Cloud Monitoring: ACE Exam Study Guide (2026)

Cloud Monitoring

Image source: Vecta.io

1. Cloud Monitoring Overview

Cloud Monitoring provides visibility into the performance, uptime, and overall health of your applications and infrastructure.

Key Characteristics:
- Full Stack: Monitors GCP services, AWS, and on-premises resources.
- Integrated: Collects metrics, events, and metadata from Cloud Logging, Trace, and Debugger.
- Real-time: Provides a real-time dashboarding and alerting system.

2. Metrics and Time Series

System Metrics: Automatically collected from GCP services (e.g., CPU, Disk I/O).
Custom Metrics: Metrics you define and send to Monitoring via the API.
Log-based Metrics: Metrics derived from the content of your logs in Cloud Logging.
Time Series: The fundamental data structure in Monitoring, representing data points over time.

Common Metric Types

Metric	Description	Example
CPU Utilization	Percentage of CPU in use	75%
Memory Usage	RAM utilization	4.2 GB / 8 GB
Request Count	Number of requests received	1,200 req/min
Request Latency	Time to process requests	p50: 45ms, p99: 200ms
Error Rate	Percentage of failed requests	0.5%
Disk Usage	Storage utilization	150 GB / 500 GB

Metric Types by Resource

Resource	Key Metrics
Compute Engine	CPU, Disk, Network, Instance uptime
Cloud Run	Request count, Latency, Container instances
GKE	CPU, Memory, Pod count, Network
Cloud SQL	CPU, Connections, Queries/sec
Load Balancer	Request count, Latency, Backend errors

3. Dashboards, MQL, and Metrics Explorer

Dashboards provide a visual representation of your metrics.

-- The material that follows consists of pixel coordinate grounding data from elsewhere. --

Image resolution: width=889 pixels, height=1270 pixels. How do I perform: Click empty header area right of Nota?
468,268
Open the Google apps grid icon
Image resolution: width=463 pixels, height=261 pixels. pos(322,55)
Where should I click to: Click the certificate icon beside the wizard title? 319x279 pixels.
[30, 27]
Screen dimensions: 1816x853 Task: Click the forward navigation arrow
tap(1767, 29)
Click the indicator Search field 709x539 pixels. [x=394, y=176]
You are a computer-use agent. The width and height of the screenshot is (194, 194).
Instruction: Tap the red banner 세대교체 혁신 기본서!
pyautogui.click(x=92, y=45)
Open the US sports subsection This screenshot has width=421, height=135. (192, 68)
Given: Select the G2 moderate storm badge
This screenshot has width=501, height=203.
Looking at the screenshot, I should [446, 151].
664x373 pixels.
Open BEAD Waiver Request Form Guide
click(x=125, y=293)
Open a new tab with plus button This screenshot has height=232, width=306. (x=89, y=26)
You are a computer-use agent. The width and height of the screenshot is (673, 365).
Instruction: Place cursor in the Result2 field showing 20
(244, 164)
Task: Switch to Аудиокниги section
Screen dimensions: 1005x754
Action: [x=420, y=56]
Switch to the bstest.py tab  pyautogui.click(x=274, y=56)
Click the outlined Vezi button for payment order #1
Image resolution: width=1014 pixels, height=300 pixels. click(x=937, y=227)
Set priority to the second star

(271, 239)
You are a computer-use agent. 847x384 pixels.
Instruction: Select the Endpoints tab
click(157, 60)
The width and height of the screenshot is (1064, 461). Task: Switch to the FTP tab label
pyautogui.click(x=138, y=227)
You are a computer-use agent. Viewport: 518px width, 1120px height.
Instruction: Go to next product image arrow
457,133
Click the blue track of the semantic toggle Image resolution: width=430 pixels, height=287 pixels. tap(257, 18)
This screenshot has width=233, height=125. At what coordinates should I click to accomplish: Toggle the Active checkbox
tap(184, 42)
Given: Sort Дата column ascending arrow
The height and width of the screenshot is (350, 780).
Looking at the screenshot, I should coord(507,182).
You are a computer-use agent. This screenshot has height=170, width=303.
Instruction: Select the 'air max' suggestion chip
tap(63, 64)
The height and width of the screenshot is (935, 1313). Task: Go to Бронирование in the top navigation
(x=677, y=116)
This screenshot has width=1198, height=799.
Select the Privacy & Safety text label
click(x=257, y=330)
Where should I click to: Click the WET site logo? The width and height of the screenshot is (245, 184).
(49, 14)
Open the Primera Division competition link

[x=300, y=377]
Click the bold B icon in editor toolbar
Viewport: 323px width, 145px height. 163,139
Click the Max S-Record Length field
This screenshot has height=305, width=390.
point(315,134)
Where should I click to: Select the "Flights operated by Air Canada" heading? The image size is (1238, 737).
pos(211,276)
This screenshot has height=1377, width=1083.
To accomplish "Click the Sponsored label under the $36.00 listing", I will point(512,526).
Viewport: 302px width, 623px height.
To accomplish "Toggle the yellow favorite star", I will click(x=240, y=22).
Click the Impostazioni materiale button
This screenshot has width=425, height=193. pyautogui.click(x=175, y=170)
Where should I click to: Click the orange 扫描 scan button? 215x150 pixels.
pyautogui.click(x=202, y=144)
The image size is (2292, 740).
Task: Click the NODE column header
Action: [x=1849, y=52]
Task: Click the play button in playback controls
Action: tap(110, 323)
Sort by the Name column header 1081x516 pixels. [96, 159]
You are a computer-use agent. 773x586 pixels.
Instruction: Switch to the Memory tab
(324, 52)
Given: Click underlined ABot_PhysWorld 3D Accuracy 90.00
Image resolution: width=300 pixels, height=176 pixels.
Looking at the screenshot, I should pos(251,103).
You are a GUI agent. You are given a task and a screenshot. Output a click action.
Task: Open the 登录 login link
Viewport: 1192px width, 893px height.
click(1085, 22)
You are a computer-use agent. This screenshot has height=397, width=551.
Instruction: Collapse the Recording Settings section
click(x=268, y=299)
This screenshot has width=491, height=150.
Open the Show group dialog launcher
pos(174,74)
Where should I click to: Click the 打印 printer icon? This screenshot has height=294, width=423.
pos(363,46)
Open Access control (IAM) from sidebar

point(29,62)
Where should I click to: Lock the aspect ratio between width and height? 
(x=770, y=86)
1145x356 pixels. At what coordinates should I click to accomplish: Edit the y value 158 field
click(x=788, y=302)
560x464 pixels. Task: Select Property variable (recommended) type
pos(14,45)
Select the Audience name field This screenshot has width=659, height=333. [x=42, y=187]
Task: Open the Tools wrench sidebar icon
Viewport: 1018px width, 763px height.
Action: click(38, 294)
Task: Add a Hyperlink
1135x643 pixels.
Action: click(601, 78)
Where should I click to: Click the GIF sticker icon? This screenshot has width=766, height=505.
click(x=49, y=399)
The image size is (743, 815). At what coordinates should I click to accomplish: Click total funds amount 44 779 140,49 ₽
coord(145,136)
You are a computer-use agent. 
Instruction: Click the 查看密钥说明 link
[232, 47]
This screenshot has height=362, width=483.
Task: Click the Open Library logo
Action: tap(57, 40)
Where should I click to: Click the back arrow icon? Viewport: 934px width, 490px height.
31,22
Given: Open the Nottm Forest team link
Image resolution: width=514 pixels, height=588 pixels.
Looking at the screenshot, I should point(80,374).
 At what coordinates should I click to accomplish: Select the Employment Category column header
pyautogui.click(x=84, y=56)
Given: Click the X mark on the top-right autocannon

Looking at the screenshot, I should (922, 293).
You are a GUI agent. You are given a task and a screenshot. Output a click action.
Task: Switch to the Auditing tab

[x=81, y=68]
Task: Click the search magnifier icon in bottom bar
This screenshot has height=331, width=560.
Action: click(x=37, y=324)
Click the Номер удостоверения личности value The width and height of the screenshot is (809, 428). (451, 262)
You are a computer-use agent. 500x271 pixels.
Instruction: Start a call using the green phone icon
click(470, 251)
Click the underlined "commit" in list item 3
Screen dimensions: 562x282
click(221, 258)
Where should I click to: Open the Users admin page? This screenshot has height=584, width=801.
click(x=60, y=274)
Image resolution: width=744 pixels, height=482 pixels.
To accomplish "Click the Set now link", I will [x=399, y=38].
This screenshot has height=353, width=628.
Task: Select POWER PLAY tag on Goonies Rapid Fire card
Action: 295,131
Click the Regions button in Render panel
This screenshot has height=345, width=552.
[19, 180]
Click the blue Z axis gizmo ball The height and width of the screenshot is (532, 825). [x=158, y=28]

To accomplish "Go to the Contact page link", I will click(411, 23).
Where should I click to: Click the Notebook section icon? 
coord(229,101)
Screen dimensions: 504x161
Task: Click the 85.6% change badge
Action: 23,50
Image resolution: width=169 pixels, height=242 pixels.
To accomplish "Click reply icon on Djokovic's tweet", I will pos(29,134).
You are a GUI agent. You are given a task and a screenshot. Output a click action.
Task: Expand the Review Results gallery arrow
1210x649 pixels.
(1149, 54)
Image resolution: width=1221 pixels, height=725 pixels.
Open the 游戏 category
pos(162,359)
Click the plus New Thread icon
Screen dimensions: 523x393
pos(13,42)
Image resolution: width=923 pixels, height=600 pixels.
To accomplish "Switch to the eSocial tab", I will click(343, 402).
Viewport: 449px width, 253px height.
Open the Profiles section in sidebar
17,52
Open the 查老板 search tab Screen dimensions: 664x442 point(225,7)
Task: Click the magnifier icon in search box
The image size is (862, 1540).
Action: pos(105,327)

Google Cloud Dashboards: Pre-defined dashboards created automatically.
Custom Dashboards: Dashboards you create to monitor specific aspects of your application.
MQL (Monitoring Query Language): A powerful language used to create complex charts and data transformations.

MQL Example

fetch gce_instance
| metric 'compute.googleapis.com/instance/cpu/utilization'
| filter resource.zone == 'us-east1-b'
| align rate(1m)
| every 1m
| group_by ['instance_name'], mean(val())

Dashboard Types

Type	Use Case
Built-in Dashboards	Auto-created per GCP service (GKE, Cloud Run, etc.)
Metrics Explorer View	Ad-hoc metric analysis and exploration
Custom Dashboards	User-defined charts for specific monitoring needs
Alerting Dashboards	Focused view on metrics with alerting policies

Metrics Explorer

A tool for ad-hoc analysis of any metric:

Select from hundreds of available metrics
Filter by resource, zone, or labels
Build custom charts without saving
Export to dashboards or use in MQL queries

4. Alerting Policies

Alerting policies notify you when specific conditions are met.

Alerting Workflow

Define Condition (metric threshold)
         ↓
Set Duration (e.g., "for 5 minutes")
         ↓
Configure Notification Channel (email, SMS, Slack, PagerDuty, Webhook)
         ↓
Add Documentation (runbook links, escalation contacts)
         ↓
Alert Triggered → Incident Created

Alerting Policy Types

Type	Description
Metric-based	Triggered when a metric exceeds a threshold
Log-based	Triggered when log entries match a filter
Availability	Triggered by uptime check failures
Multi-condition	Requires multiple conditions (AND/OR) to trigger

Uptime Checks vs Alerting Policies:
- Uptime Checks: Test availability of a service (HTTP/HTTPS/TCP)
- Alerting Policies: React to metric conditions or uptime failures
Components of an Alerting Policy:
- Conditions: What triggers the alert (e.g., “CPU utilization > 80% for 5 minutes”).
- Notification Channels: How you are notified (Email, SMS, Slack, PagerDuty, Webhooks).
- Documentation: Instructions or links to playbooks included in the alert.
Incident Management: When an alert is triggered, an incident is created for tracking and resolution.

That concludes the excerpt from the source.